Penguin is reprinting some of his best-known works in new editions

February 23, 2023 13:46
Saul Bellow and milton fieldman GettyImages-52593490
4 min read

No American writer had a voice like Saul Bellow. An early biographer, James Atlas, wrote.

“What he did was infuse the native American idiom with his own Jewish, Western European inflection. He always said he was a writer first, an American second and Jewish third. But all three were elements of his genius”. According to Salman Rushdie, Bellow “took the American Jewish novel and transformed it into something pretty close to the Great American Novel”.

Then came the backlash.

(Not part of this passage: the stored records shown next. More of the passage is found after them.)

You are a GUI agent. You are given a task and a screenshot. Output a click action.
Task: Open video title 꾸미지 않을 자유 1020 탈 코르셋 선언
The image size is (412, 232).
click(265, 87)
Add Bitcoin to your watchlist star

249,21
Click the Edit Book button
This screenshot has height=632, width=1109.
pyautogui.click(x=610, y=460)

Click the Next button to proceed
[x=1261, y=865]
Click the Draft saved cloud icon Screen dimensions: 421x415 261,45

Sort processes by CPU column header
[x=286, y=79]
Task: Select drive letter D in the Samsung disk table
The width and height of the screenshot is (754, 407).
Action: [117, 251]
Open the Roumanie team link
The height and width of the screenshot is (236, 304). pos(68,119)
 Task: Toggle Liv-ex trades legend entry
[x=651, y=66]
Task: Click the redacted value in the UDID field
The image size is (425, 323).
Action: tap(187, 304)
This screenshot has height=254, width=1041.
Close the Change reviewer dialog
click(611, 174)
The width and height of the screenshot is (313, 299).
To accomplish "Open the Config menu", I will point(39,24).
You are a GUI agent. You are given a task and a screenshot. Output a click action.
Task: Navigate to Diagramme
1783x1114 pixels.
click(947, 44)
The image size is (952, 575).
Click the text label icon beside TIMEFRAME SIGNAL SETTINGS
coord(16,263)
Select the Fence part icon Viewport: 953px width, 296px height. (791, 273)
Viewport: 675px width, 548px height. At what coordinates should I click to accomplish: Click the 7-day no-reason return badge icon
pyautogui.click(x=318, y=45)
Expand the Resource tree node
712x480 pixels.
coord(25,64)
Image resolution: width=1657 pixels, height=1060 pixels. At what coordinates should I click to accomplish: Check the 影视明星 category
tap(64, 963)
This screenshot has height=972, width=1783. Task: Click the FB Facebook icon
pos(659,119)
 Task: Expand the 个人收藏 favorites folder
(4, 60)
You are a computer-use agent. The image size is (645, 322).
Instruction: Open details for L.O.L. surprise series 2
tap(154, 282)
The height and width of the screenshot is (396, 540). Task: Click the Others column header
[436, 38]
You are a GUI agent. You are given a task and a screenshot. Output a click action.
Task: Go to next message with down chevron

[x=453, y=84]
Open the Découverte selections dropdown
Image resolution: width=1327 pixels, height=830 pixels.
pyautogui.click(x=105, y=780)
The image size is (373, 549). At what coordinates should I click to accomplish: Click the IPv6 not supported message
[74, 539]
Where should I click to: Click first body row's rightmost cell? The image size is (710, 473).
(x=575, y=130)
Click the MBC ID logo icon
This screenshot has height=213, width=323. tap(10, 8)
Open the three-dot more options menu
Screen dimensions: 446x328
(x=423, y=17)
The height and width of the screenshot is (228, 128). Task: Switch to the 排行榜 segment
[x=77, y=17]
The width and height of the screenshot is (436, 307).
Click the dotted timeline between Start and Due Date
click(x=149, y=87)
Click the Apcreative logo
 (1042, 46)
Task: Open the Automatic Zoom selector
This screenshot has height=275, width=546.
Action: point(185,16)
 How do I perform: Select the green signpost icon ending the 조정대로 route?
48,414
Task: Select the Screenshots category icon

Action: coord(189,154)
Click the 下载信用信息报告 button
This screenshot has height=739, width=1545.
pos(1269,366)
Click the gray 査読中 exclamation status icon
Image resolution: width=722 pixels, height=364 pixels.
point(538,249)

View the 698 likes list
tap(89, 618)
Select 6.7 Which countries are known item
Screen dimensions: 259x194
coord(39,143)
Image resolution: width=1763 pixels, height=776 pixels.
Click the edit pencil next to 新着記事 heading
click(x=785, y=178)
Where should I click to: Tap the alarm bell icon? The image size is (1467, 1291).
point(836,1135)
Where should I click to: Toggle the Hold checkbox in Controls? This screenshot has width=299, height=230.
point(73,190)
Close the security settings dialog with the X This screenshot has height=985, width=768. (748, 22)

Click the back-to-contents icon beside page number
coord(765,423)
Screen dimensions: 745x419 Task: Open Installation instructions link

A new generation criticised the way he wrote about women and about black Americans.

They saw him as too right-wing, too cranky and Eurocentric. “Who is the Tolstoy of the Zulus?” he asked in the 1990s. “The Proust of the Papuans?” These words damaged his reputation and the jury is still out on whether it will ever recover. What got lost in this politically correct witch hunt was the key question: What kind of writer was Bellow?

These new Penguin editions of selected works by Bellow, published this month, and covering more than half a century from his first novel, Dangling Man (1944), to his last, Ravelstein (2000), could not be more timely.

First, they give a sense of his voice, that distinctive mix of high and low, all those big thinkers, the literary references (to Joyce, Flaubert and his beloved Russians), but also a new post-war America “hipped on superabundance”, full of wise guys, reality instructors and shmendriks.

As his friend Philip Roth wrote, “in his characteristically American way he has managed brilliantly to close the gap between Thomas Mann and Damon Runyon”.

Second, these books give a sense of his range and the key turning points in his career.

Dangling Man is thin, anxious and clearly influenced by French existentialism, then in vogue. Like many of his early books it’s about confinement, single men confined to single rooms.

But then came a great shift in Bellow’s writing in the 1950s and 60s. It became more exuberant, more alive.